Kids lined up to walk through a mock grocery store Thursday during the announcement of the School Food Program.
The Regina Food Bank has partnered with Regina Public Schools and the Regina Catholic School Division to combat food insecurity and improve attendance. The program will provide students with food hampers and with recipes they can use to cook with their families.
On Thursday in the Scott Collegiate gym, kids got to partake in a grocery store simulation experience, picking out some of their favourite items for tasty meals. Each student was given a reusable grocery bag while they picked out items for meal.
On the menu was spaghetti. Students picked up items for the recipe, including packages of pasta and cans of tomatoes with mushrooms, onions and carrots to make the sauce.
The students then made their way down to the snack section, where they could choose from apple sauce and granola bars.
Currently, 43 per cent of Regina Food Bank users are children. John Bailey, the CEO of the food bank, said the program will feed more than 2,000 students.
“I think as a part of a caring community, it is important to take care of folks who are vulnerable …” said Bailey. “Programs like this not only get us to serve the acute need, but through partnership from school and hoping to affect positive education outcomes, we can also act as outcomes to break food insecurity.”
After a successful test trial of the School Food Program, Bailey said the food bank had enough support to expand to eight schools in Regina. The 2021 trial took place at Albert Community School and Scott Collegiate.
“What the pandemic has shown us is that just how important the connection to food is,” said Bailey. “When the schools went to online learning, we delivered food hampers to the schools across both public and Catholic systems.”
Bailey said the program will be available in the summer months for students and their families to come and pick up food hampers.
AGT Foods is partnering with the program to fund $75,000 in food donations for the next three years and the Knight Automotive Group has partnered to fund $60,000 in food on a one-year partnership.
Michelle Al-Katib, a representative of AGT Foods, believes the connection between nutrition and learning will help students.
“Kids do not choose the circumstances in which they have a home,” said Al-Katib. “They do not have the opportunities to go out and buy their own food. It’s up to us to make sure kids have the food they need so they can be successful at school and be happy and healthy, contributing members of the community.

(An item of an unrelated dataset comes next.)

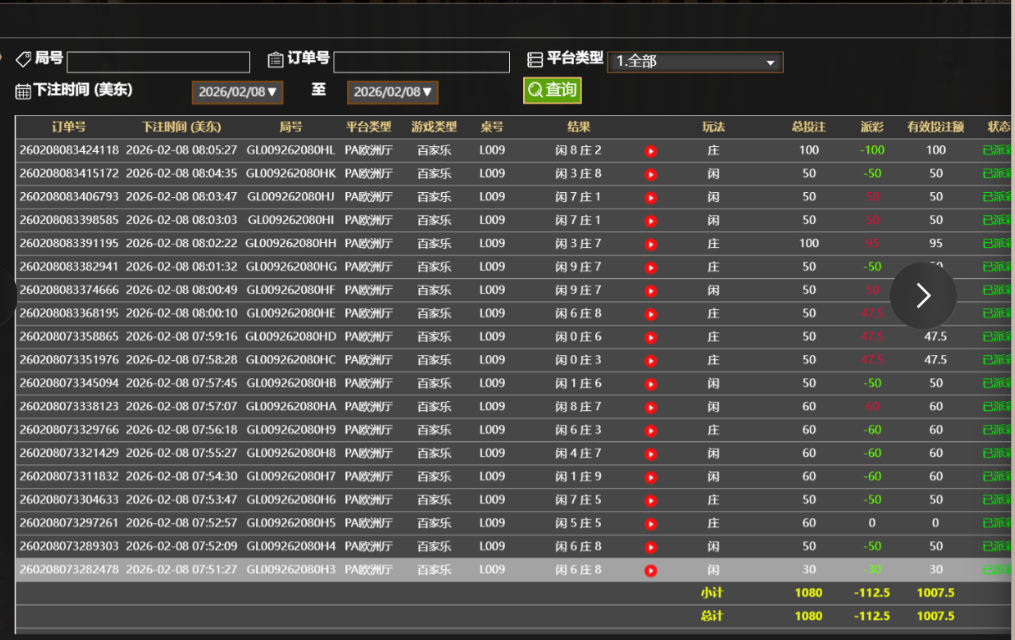
Task: Click the tag icon next to 局号
Action: point(23,60)
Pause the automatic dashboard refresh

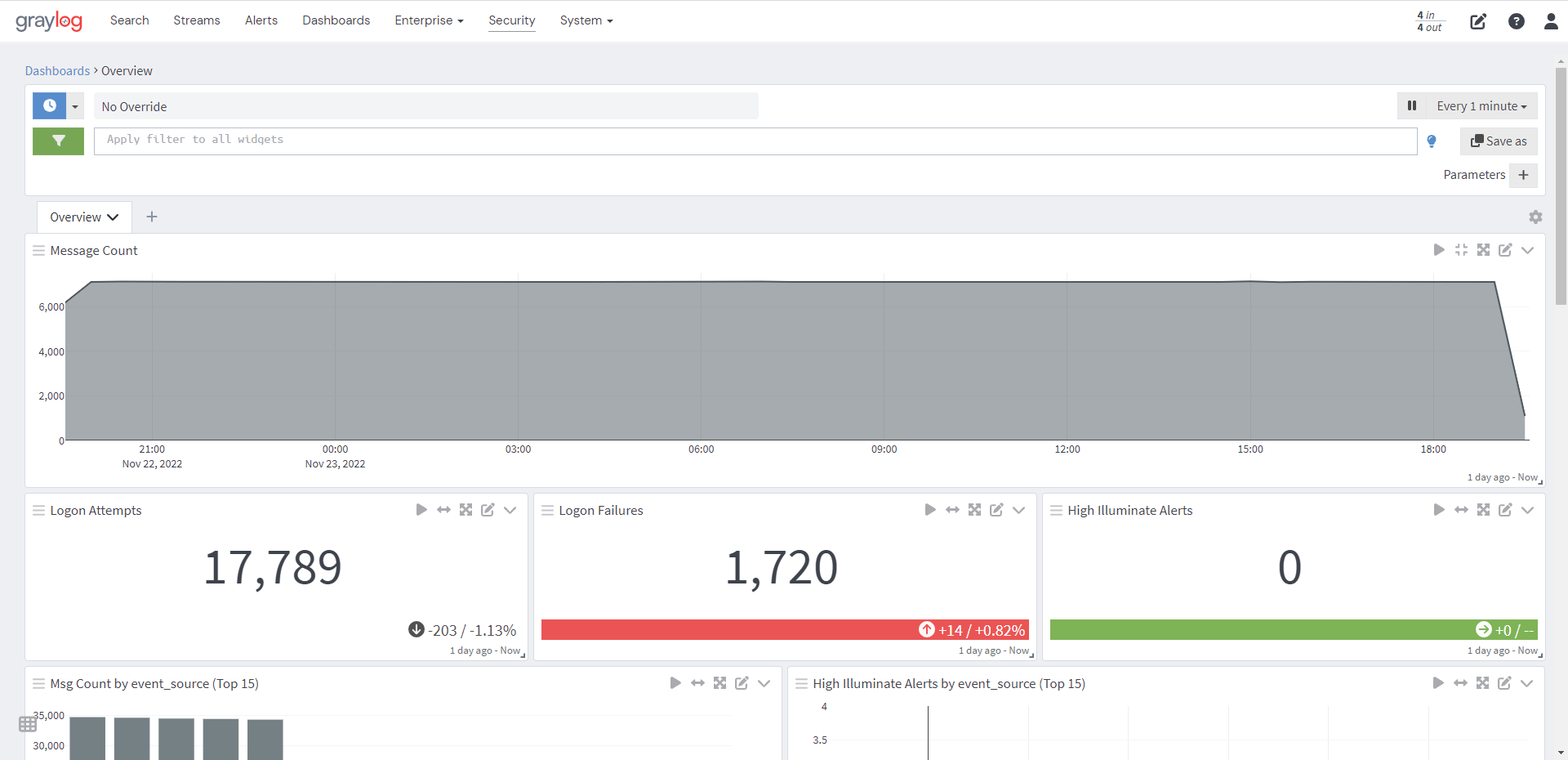point(1413,105)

“It’s important because kids who are hungry cannot focus on what they need to do at school.”
The newly launched program already supports 902 students and their families. Bailey thinks the program will be able to connect more children with education.
“Food is an incredibly powerful enabler of learning and achievement,” he said. “Quite frankly, if it can act as an incentive to make sure kids stay in class, that’s fantastic because the more contact we can get between students and school staff, the better (students’) outcomes are going to be.”
Costs of inflation on groceries have put a strain on food banks in Saskatchewan. Each hamper is getting more expensive, but Bailey said the food bank is prepared for a low donation year.
“We are well aware of the effects of inflation on both folks who face food insecurity but also those who face the Regina Food Bank,” said Bailey. “As an organization that is dependent on the support of our community, we are planning on this being a leaner year.
“We always hope that people can find a way to donate to our food bank, but knowing as budgets get tighter (and) knowing things like a disposable income for things like charitable contributions goes down … we’re planning for a year with lower donations and increased need.”